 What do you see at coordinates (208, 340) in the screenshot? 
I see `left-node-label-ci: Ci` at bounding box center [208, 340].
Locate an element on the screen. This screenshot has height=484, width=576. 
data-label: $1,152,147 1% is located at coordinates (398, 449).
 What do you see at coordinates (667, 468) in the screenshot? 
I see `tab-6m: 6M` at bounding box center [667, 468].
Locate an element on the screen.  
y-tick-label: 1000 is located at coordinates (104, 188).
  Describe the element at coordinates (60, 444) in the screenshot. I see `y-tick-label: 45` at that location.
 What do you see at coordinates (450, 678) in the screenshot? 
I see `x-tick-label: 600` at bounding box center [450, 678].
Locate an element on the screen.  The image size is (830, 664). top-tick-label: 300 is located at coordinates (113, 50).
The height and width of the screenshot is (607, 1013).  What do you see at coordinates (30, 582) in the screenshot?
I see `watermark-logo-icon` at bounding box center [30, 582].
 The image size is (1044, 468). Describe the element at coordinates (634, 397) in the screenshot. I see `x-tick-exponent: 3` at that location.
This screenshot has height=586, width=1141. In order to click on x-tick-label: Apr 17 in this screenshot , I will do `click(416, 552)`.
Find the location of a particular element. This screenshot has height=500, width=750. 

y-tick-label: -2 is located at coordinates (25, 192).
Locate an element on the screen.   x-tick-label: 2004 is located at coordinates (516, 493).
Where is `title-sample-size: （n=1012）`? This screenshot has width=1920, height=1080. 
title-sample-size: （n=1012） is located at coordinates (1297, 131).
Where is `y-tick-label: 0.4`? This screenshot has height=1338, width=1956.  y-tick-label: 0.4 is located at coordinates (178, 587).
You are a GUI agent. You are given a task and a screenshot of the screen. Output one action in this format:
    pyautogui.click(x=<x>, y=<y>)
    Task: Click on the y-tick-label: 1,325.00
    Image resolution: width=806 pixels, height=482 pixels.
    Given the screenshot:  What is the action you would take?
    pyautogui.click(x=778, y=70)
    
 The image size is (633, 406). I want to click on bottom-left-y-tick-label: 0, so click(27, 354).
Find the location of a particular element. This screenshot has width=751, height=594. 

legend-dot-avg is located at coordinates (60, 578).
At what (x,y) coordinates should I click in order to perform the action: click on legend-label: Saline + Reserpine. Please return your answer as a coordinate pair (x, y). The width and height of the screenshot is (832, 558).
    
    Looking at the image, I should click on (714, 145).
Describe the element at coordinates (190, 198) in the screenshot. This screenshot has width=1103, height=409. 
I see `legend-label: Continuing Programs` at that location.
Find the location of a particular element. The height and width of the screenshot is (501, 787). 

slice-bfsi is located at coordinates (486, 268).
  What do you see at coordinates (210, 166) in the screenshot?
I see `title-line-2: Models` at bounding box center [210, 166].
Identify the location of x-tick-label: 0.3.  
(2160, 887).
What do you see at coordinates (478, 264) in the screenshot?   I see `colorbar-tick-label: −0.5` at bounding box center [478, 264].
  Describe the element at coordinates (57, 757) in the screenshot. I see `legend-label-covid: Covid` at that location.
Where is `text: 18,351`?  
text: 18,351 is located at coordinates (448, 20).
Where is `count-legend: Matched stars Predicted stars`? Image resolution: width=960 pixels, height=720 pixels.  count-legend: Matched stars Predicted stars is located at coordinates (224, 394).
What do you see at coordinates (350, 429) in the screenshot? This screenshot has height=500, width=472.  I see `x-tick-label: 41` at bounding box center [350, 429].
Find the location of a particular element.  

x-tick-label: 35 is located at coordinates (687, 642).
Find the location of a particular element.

— WHAT YOU WILL DO —
Turn all of the items above into a numbered list, leaving out the blank lines.

— EXERCISE ANSWER —
1.  What do you see at coordinates (208, 340) in the screenshot? 
2. I see `left-node-label-ci: Ci` at bounding box center [208, 340].
3. Locate an element on the screen. This screenshot has height=484, width=576. 
4. data-label: $1,152,147 1% is located at coordinates (398, 449).
5.  What do you see at coordinates (667, 468) in the screenshot? 
6. I see `tab-6m: 6M` at bounding box center [667, 468].
7. Locate an element on the screen.  
8. y-tick-label: 1000 is located at coordinates (104, 188).
9.   Describe the element at coordinates (60, 444) in the screenshot. I see `y-tick-label: 45` at that location.
10.  What do you see at coordinates (450, 678) in the screenshot? 
11. I see `x-tick-label: 600` at bounding box center [450, 678].
12. Locate an element on the screen.  The image size is (830, 664). top-tick-label: 300 is located at coordinates (113, 50).
13. The height and width of the screenshot is (607, 1013).  What do you see at coordinates (30, 582) in the screenshot?
14. I see `watermark-logo-icon` at bounding box center [30, 582].
15.  The image size is (1044, 468). Describe the element at coordinates (634, 397) in the screenshot. I see `x-tick-exponent: 3` at that location.
16. This screenshot has height=586, width=1141. In order to click on x-tick-label: Apr 17 in this screenshot , I will do `click(416, 552)`.
17. Find the location of a particular element. This screenshot has height=500, width=750. 
18. y-tick-label: -2 is located at coordinates (25, 192).
19. Locate an element on the screen.   x-tick-label: 2004 is located at coordinates (516, 493).
20. Where is `title-sample-size: （n=1012）`? This screenshot has width=1920, height=1080. 
21. title-sample-size: （n=1012） is located at coordinates (1297, 131).
22. Where is `y-tick-label: 0.4`? This screenshot has height=1338, width=1956.  y-tick-label: 0.4 is located at coordinates (178, 587).
23. You are a GUI agent. You are given a task and a screenshot of the screen. Output one action in this format:
24.     pyautogui.click(x=<x>, y=<y>)
25.     Task: Click on the y-tick-label: 1,325.00
26.     Image resolution: width=806 pixels, height=482 pixels.
27.     Given the screenshot:  What is the action you would take?
28.     pyautogui.click(x=778, y=70)
29.  The image size is (633, 406). I want to click on bottom-left-y-tick-label: 0, so click(27, 354).
30. Find the location of a particular element. This screenshot has width=751, height=594. 
31. legend-dot-avg is located at coordinates (60, 578).
32. At what (x,y) coordinates should I click in order to perform the action: click on legend-label: Saline + Reserpine. Please return your answer as a coordinate pair (x, y). The width and height of the screenshot is (832, 558).
33.     Looking at the image, I should click on (714, 145).
34. Describe the element at coordinates (190, 198) in the screenshot. This screenshot has width=1103, height=409. 
35. I see `legend-label: Continuing Programs` at that location.
36. Find the location of a particular element. The height and width of the screenshot is (501, 787). 
37. slice-bfsi is located at coordinates (486, 268).
38.   What do you see at coordinates (210, 166) in the screenshot?
39. I see `title-line-2: Models` at bounding box center [210, 166].
40. Identify the location of x-tick-label: 0.3.  
41. (2160, 887).
42. What do you see at coordinates (478, 264) in the screenshot?   I see `colorbar-tick-label: −0.5` at bounding box center [478, 264].
43.   Describe the element at coordinates (57, 757) in the screenshot. I see `legend-label-covid: Covid` at that location.
44. Where is `text: 18,351`?  
45. text: 18,351 is located at coordinates (448, 20).
46. Where is `count-legend: Matched stars Predicted stars`? Image resolution: width=960 pixels, height=720 pixels.  count-legend: Matched stars Predicted stars is located at coordinates (224, 394).
47. What do you see at coordinates (350, 429) in the screenshot? This screenshot has height=500, width=472.  I see `x-tick-label: 41` at bounding box center [350, 429].
48. Find the location of a particular element.  
49. x-tick-label: 35 is located at coordinates (687, 642).
50. Find the location of a particular element.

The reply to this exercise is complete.